Il est certain que les hommes les plus imposants ont tous légèrement penché leur tête à gauche. Alexandre, César, Louis XIV, Newton, Charles XII, Voltaire, Frédéric II et Byron affectaient cette attitude. Napoléon tenait sa tête droite et envisageait tout rectangulairement. Il y avait habitude en lui de voir les hommes, les champs de bataille et le monde moral en face. Robespierre, homme qui n’est pas encore jugé, regardait aussi son assemblée en face. Danton continua l’attitude de Mirabeau. M. de Chateaubriand incline la tête à gauche.

Après un mûr examen, je me déclare pour cette attitude. Je l’ai trouvée à l’état normal chez toutes les femmes gracieuses. La grâce (et le génie comporte la grâce) a horreur de la ligne droite. Cette observation corrobore notre sixième axiome.

Il existe deux natures d’hommes dont la démarche est incommutablement viciée : ce sont les marins et les militaires.

Les marins ont les jambes séparées, toujours près de fléchir, de se contracter. Obligés de se dandiner sur les tillacs pour suivre l’impulsion de la mer, à terre, il leur est impossible de marcher droit. Ils louvoient toujours : aussi commence-t-on à en faire des diplomates.

Les militaires ont une démarche parfaitement reconnaissable. Presque tous sont campés sur leurs reins comme un buste sur son piédestal ; leurs jambes s’agitent sous l’abdomen, comme si elles étaient mues par une âme subalterne chargée de veiller au parfait gouvernement des choses d’en bas. Le haut du corps ne paraît point avoir conscience des mouvements inférieurs. A les voir marcher, vous diriez le torse de l’Hercule Farnèse posé sur des roulettes, et qu’on amène au milieu d’un atelier.
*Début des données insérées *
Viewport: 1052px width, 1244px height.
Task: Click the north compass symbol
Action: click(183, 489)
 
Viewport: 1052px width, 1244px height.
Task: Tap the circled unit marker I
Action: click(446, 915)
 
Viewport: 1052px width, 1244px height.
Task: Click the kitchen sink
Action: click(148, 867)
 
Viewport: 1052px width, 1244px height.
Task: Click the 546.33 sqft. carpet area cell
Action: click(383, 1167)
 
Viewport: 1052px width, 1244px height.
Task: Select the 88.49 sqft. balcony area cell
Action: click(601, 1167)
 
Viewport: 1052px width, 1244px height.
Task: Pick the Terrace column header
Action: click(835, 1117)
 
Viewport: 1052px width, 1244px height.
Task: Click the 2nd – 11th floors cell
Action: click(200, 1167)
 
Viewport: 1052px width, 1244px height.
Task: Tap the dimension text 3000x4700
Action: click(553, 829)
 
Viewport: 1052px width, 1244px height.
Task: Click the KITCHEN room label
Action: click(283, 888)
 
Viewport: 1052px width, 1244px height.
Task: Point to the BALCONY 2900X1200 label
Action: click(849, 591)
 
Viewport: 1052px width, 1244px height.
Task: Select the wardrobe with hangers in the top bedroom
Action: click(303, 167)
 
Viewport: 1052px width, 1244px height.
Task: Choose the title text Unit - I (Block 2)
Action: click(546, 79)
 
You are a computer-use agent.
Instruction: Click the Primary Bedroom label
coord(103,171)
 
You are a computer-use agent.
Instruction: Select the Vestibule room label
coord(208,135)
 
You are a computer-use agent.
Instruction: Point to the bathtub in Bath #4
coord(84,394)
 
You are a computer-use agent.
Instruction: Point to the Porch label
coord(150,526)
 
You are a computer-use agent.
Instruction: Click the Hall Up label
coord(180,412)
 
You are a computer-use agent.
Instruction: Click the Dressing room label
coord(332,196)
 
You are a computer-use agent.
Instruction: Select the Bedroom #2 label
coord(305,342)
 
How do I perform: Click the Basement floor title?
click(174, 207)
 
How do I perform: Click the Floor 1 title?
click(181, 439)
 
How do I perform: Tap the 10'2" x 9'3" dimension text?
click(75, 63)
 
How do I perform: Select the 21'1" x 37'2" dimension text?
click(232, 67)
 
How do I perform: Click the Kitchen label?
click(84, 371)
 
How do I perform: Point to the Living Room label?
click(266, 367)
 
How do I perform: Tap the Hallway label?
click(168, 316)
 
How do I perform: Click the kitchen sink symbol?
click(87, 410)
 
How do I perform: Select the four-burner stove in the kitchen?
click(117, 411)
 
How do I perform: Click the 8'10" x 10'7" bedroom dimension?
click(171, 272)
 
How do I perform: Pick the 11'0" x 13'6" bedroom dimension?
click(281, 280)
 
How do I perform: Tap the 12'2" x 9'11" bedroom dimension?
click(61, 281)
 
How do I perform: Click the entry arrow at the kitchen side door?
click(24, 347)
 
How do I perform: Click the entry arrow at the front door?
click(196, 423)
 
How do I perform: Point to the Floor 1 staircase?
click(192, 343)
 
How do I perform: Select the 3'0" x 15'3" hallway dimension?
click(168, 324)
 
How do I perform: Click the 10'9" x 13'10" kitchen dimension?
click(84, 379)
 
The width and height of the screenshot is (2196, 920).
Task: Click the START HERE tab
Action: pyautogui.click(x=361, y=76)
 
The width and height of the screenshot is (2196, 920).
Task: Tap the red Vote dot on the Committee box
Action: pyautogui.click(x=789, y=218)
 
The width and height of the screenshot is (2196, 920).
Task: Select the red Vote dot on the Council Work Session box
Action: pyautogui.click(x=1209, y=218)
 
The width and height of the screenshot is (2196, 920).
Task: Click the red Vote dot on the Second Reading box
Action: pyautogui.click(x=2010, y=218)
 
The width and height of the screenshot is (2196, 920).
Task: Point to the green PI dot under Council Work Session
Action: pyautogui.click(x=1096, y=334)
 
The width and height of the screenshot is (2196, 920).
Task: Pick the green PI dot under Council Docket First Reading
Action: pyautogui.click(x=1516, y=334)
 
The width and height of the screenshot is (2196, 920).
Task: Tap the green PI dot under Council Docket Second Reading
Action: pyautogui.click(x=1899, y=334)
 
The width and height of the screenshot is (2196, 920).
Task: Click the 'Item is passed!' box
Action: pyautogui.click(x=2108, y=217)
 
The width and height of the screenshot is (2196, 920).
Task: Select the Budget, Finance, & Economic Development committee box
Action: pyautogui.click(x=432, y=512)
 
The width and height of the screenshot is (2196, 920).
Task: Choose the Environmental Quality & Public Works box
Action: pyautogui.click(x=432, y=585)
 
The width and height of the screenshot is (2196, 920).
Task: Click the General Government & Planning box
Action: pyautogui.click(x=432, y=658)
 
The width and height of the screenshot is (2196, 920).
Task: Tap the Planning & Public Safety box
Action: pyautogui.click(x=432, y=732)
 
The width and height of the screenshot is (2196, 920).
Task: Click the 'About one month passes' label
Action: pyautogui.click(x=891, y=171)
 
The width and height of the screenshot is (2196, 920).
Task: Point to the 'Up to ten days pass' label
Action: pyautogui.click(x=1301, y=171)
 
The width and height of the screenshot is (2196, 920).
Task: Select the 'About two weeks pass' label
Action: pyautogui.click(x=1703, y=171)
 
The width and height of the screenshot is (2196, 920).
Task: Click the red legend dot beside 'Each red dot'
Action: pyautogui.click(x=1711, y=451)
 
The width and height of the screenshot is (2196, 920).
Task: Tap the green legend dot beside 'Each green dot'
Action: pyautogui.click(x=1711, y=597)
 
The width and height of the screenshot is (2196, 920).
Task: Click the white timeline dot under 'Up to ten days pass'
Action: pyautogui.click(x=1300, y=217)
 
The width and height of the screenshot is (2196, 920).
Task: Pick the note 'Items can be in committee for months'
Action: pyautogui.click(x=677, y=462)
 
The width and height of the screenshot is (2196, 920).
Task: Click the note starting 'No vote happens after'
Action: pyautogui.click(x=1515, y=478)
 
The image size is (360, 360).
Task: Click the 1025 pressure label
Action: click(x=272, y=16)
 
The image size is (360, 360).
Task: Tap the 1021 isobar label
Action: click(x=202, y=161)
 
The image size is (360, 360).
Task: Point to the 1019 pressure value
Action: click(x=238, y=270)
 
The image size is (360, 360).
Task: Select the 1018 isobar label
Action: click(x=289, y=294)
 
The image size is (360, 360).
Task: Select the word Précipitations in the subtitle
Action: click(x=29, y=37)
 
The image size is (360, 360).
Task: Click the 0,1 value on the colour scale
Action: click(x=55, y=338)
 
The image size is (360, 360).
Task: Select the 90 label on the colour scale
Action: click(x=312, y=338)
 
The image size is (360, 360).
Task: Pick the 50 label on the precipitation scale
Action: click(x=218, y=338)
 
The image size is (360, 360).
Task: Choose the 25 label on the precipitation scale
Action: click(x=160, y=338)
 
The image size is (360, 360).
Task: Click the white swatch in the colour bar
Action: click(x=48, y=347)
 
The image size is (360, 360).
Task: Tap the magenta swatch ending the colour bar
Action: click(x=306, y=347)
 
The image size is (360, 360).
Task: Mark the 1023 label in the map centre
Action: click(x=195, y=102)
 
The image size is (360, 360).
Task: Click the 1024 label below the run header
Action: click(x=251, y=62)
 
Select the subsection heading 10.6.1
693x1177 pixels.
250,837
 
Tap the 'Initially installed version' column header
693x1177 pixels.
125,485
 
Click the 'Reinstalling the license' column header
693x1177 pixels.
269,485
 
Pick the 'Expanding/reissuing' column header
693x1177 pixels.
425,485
Voici pourquoi : le militaire est constamment forcé de porter la somme totale de sa force dans le thorax ; il le présente sans cesse et se tient toujours droit. Or, pour emprunter à Amyot l’une de ses plus belles expressions, tout homme qui se dresse en pied pèse vigoureusement sur la terre, afin de s’en faire un point d’appui, et il y a nécessairement dans le haut du corps un contrecoup de la force qu’il puise ainsi dans le sein de la mère commune. Alors l’appareil locomotif se scinde nécessairement chez lui. Le foyer du courage est dans sa poitrine. Les jambes ne sont plus qu’un appendice de son organisation.

Les marins et les militaires appliquent donc les lois du mouvement dans le but de toujours obtenir un même résultat, une émission de force par le plexus solaire et par les mains, deux organes que je nommerais volontiers les seconds cerveaux de l’homme, tant ils sont intellectuellement sensibles et fluidement agissants. Or la direction constante de leur volonté dans ces deux agents doit déterminer une spéciale atrophie de mouvement, d’où procède la physionomie de leur corps.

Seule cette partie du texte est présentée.